6.22pm, 15th of October, 2011.
Listening to: Virtual Boy - Mass.

Love Like Lightning.
It’ll kill me.

But I don’t even care.

I think I love it.

The impending doom lurking above.

The dark, violet, indigo, grey of the clouds hover above, threatening to destroy everything ever adored or cherished.

Telling us to grab what we love before it turns to nothing but ashes and dust.

The black skies are warning us of the deadly quick hands of above, ready to snatch away whatever it can find.

They don’t discriminate or aim for anything in particular. But at the same time, they are merciless.

Lightning is like death.

Get struck by it once and you may not make it back in one piece, if at all.

And in saying that, lightning is also like love.

It electrocutes you. Burning a place into your soul, that is neither replaceable nor replicable. Nor is it easy to neglect.

If you survive it the first time, and bring yourself back before you hit the grave, chances are, you’ll never be able to look at life the same way as you did before.

You might live in fear, afraid of when that next bolt is going to hit. And forevermore, you’ll hide, sheltering yourself, protecting whatever fragility you have left.

Or, you might never be able to forget the intensity that electrified you in that one moment. That shock that made your heart beat faster than it ever had in your life.

And you might spend all the time you have left seeking that kind of feeling again, striving for it, knowing, but disregarding, the definite threat it all holds.

You know you won’t survive another encounter like that, yet the mere sound of the growling thunder that frightens young children and causes grown men to curse, still has the power to send shivers down your spine, leaving you with tingles.

Your insides feel like pins and needles, like the sound of white noise.

Your body, spiking with excitement, urges you to move forward, towards what you know will end you.

That feeling of the thrill that you thrive off of.

That is what I feel right now, in this very moment.

I raise my eyes up to the clouds and the world looks as though it’s about to reach its grand finale.

The sky is the darkened stage and we are the onlookers, waiting for the last encore.

Waiting for the blackness to be lit up and amaze us.

With the adrenaline running through my veins, I stand at the highest point I can find.

I close my eyes and feel the wind blow through my hair which billows out of control.

Even with no shooting stars in sight, I wish silently to myself.

‘I want a love like this..

A love that can’t be contained.

One that everyone can see..

But one that no one can stop.’

The thunder roars above my head like a fierce beast.

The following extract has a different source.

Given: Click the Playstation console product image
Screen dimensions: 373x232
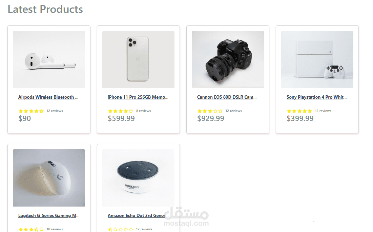Looking at the screenshot, I should point(317,59).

‘I want a love that will strike something within me that I’ve never felt before..

I want to feel that electricity in my bones, surging throughout me..’

The heavens crackle, thrashing about, and it feels as though the earth begins to shake.

A smile creeps its way upon my lips.

‘I want a love to jumpstart my dull heart.

I want it to leave a mark that I will never forget..’

One last boom erupts and I know for sure now.

‘Yeah, that’s the kind of love I want.’



imagecredit: weheartit



Behind the Story

You might think the person in this story is out of their mind. That they must be suicidal and in great need of help. But you know, they’re not as crazy as they seem. Is it really so insane to want death? Stop and think. Everything in this world is tangible except for death. Not even happiness, excitement, romance and love are concrete. Nothing is certain except for the end. If only all the things we held as important was as dependable as that.

“With lightning and with love, the clothes sound, the heart burned.”
- Spanish Proverb.

Even more so than love, I hear that death is one of the most enticing things you’ll ever come across. And with freedom so close within your reach who wouldn’t be tempted just that little bit? To be free of the bodies that contain us, constrict us from reaching our full potential, from being happy.. Isn’t that something worth giving it all up for?